I’ve been reading The Survivor: Bill Clinton in the White House, by John F. Harris. It’s an excellent recap of the Clinton years. Reading it gives me the odd sensation of reliving not just the events in the book, but events of my own life. Clinton opened his presidential campaign just a month after I started college and a mere six weeks after I returned to the U.S. from living overseas. He left office four days after I started this blog and several months into my legal career.
I remember going down to Richmond with the UVa Democrats for a debate-watching party/rally in 1992 and getting to shake Clinton’s hand when he came to the rally afterward. I remember watching the Election Night returns in my tiny New College (now Hereford) dorm room. I remember rushing back from my first American Lit class of the Winter 1993 semester to watch the inauguration on TV. I remember driving up Route 29 to D.C. that summer, listening to a talk radio discussion about the B.T.U. tax. Watching a news report over winter break one year about the impending transfer of Congress to the Republicans… reading about the Oklahoma City bombings in the New York Times in the reading room of Alderman Library, a month from graduation… following the re-election story in my Range room while a first-year law student… first hearing about the Lewinsky affair while watching TV in my living room during my second year of law school… studying for finals the following year in the Glee Club house while the House voted to impeach… watching his airplane-hangar farewell speech in my Jersey City living room after the Bush inauguration.
For me, the Clinton years are synonymous with my UVa years, and both are synonymous with the 1990s. It’s all one big nostalgiafest, and it makes the book that much more enjoyable to read.

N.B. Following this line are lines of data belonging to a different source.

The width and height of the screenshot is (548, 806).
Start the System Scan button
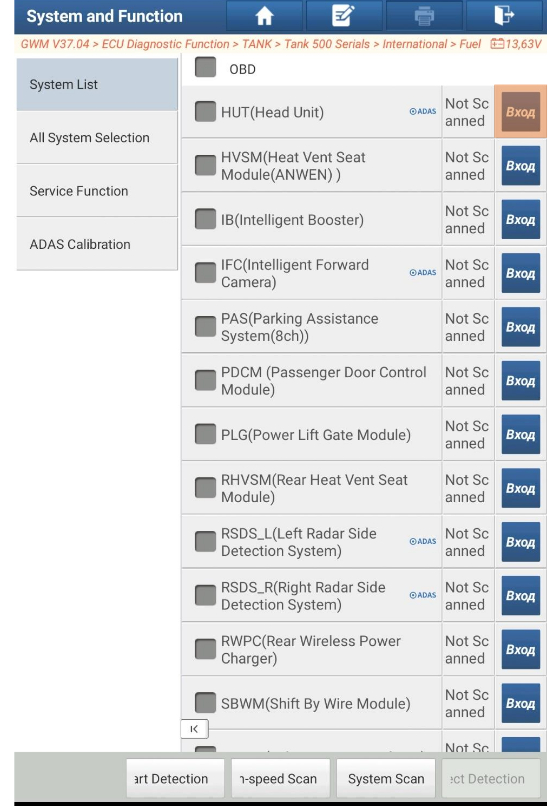pos(386,779)
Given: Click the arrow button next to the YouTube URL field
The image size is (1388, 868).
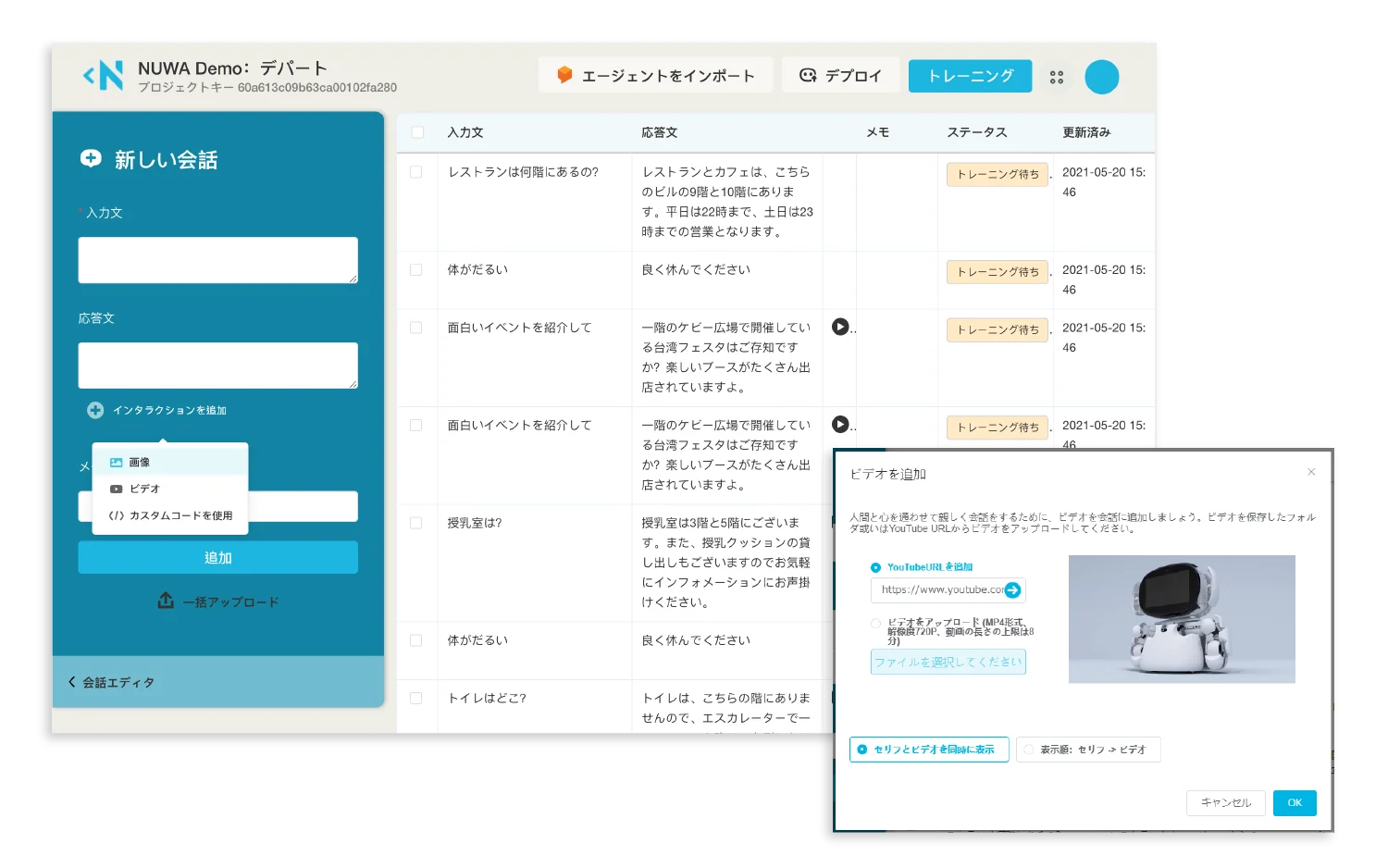Looking at the screenshot, I should [x=1012, y=589].
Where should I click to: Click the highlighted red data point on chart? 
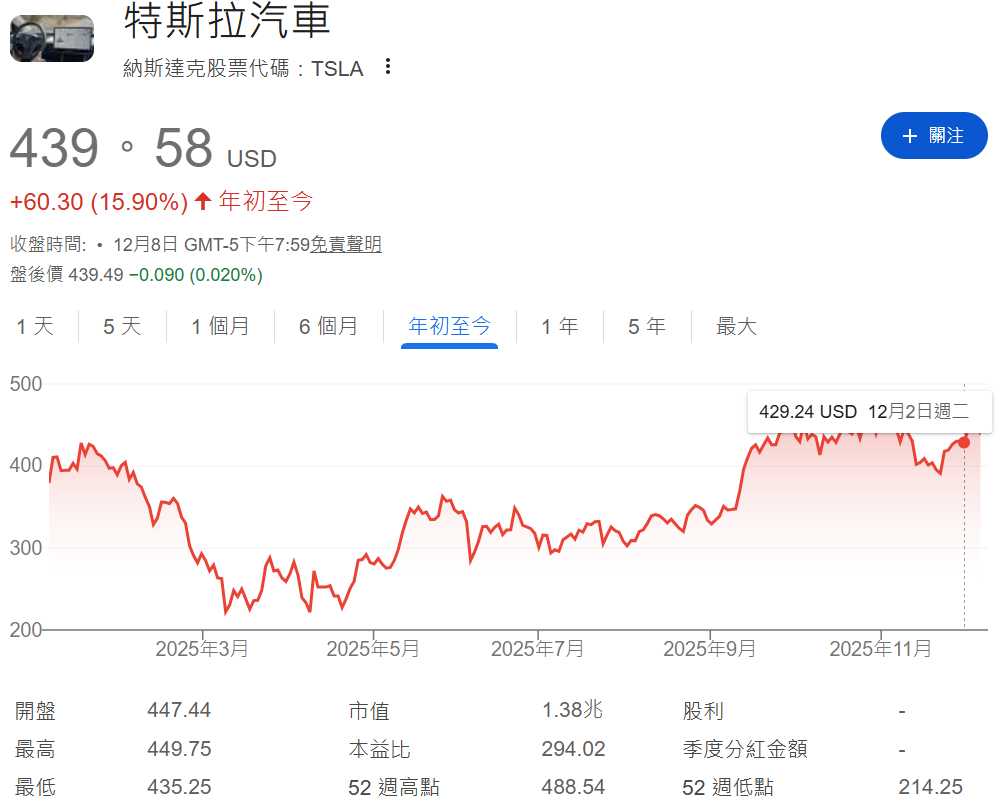tap(963, 442)
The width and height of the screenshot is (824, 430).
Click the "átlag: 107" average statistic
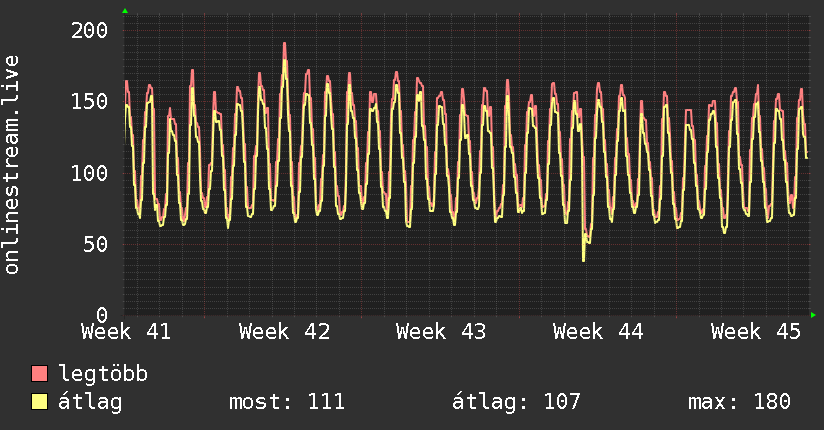coord(516,402)
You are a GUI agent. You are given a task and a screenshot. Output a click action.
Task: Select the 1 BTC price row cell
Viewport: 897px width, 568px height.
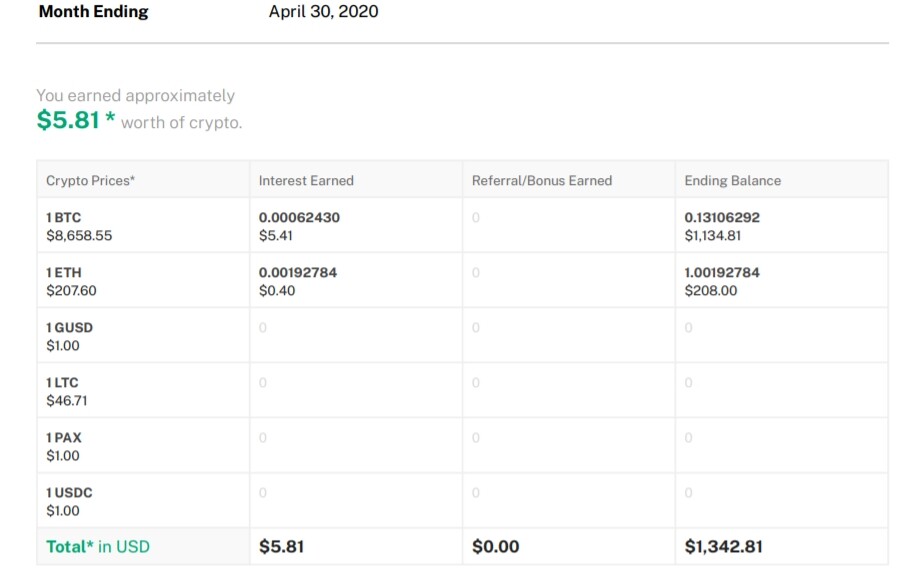pos(143,226)
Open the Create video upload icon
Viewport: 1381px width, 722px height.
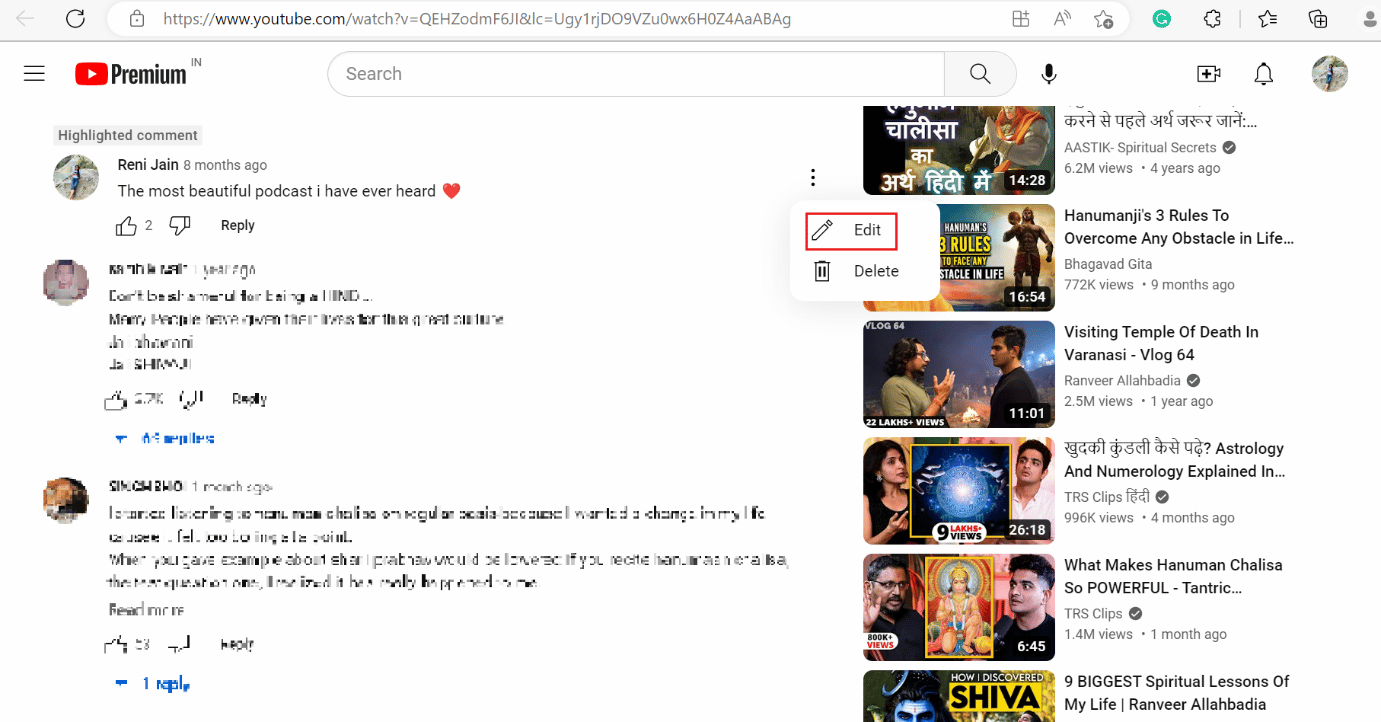(x=1208, y=73)
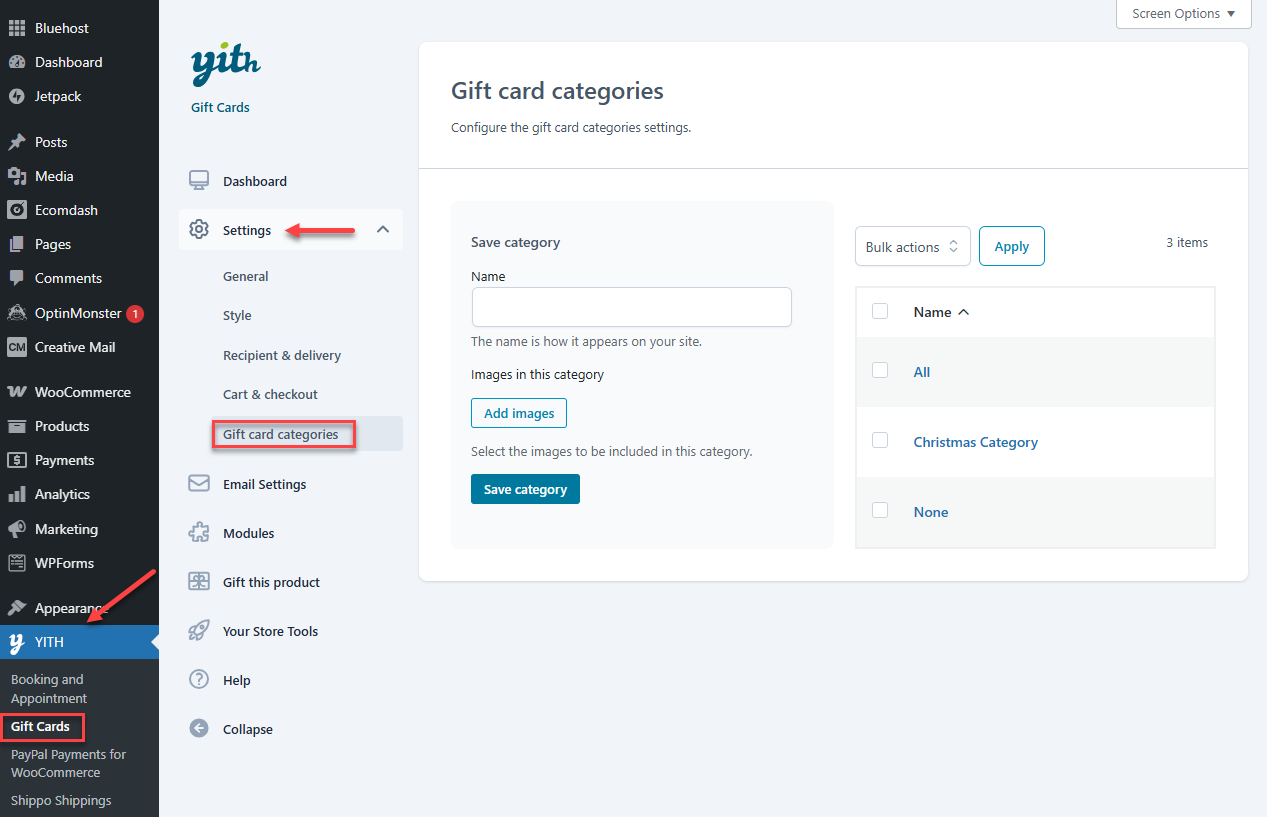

I know what you mean about reading of the Clinton years and feeling “nostalgiafest” as I get the same feelings reading about events during my teenage years and into my young adult life. For me it provies a warm feeling of home and life with my family.
I was born in 1962 and was unique in that politics was a something my family was involved with. As a bookish type of kid I gravitated towards news and history. By 1973 I was starting to understand RN was in deep trouble and by the time he resigned I was following it to such an extent my friends were having serious doubts about if I was one of “them”.
So today reading of those times puts me in the same frame of mind you have with Clinton. It reminds me of the feelings I had, the hopes and dreams that filled my heart, the places I yearned to travel to and strange foods I wanted to eat.
Like you, I was able to shake Bill’s hand (Als’ too) after a huge rally in Madison, Wisconsin. At the time I worked at the Statehouse and several weeks after the election a guy who worked for the Democratic Caucus came in with a 8×10 picture with Bill shaking my hand in the crowd. (Al is off to the side) He had so many rolls of film that he had only recently developed them and knew I would want a copy. It is framed, hanging in my den.
And how I wish we had Bill back in the White House!
Enjoy your blog…keep up the fine job.